> [Set exercise 1]
According to the letter, at what hour is the writer to be executed?
> [Set exercise 2]
Sum up the letter in two sentences.

Tonight, after dinner, I have been advised of my sentence: I am to be executed like a criminal at eight in the morning. I have not had time to give you a full account of everything that has happened, but if you will listen to my doctor and my other unfortunate servants, you will learn the truth, and how, thanks be to God, I scorn death and vow that I meet it innocent of any crime, even if I were their subject. The Catholic faith and the assertion of my God-given right to the English crown are the two issues on which I am condemned, and yet I am not allowed to say that it is for the Catholic religion that I die, but for fear of interference with theirs. The proof of this is that they have taken away my chaplain, and although he is in the building, I have not been able to get permission for him to come and hear my confession and give me the Last Sacrament, while they have been most insistent that I receive the consolation and instruction of their minister, brought here for that purpose. The bearer of this letter and his companions, most of them your subjects, will testify to my conduct at my last hour. It remains for me to beg Your Most Christian Majesty, my brother-in-law and old ally, who have always protested your love for me, to give proof now of your goodness on all these points: firstly by charity, in paying my unfortunate servants the wages due them - this is a burden on my conscience that only you can relieve further, by having prayers offered to God for a queen who has borne the title Most Christian, and who dies a Catholic, stripped of all her possessions. As for my son, I commend him to you in so far as he deserves, for I cannot answer for him. I have taken the liberty of sending you two precious stones, talismans against illness, trusting that you will enjoy good health and a long and happy life. Accept them from your loving sister-in-law, who, as she dies, bears witness of her warm feeling for you. Again I commend my servants to you. Give instructions, if it please you, that for my soul’s sake part of what you owe me should be paid, and that for the sake of Jesus Christ, to whom I shall pray for you tomorrow as I die, I be left enough to found a memorial mass and give the customary alms.

> [Provided material]

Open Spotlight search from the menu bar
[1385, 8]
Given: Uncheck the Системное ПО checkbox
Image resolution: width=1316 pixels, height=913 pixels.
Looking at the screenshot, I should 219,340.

> [Expected answer 1]
Eight in the morning.

> [Expected answer 2]
Told after dinner that she is to be executed at eight the next morning, the writer declares herself innocent and says she is condemned for her Catholic faith and her claim to the English crown, though her own chaplain has been kept from her. She asks the king, her brother-in-law and old ally, to pay her servants' wages, have prayers said for her, and fund a memorial mass and alms, and she commends her son as far as he deserves and sends two precious stones as a token of her feeling.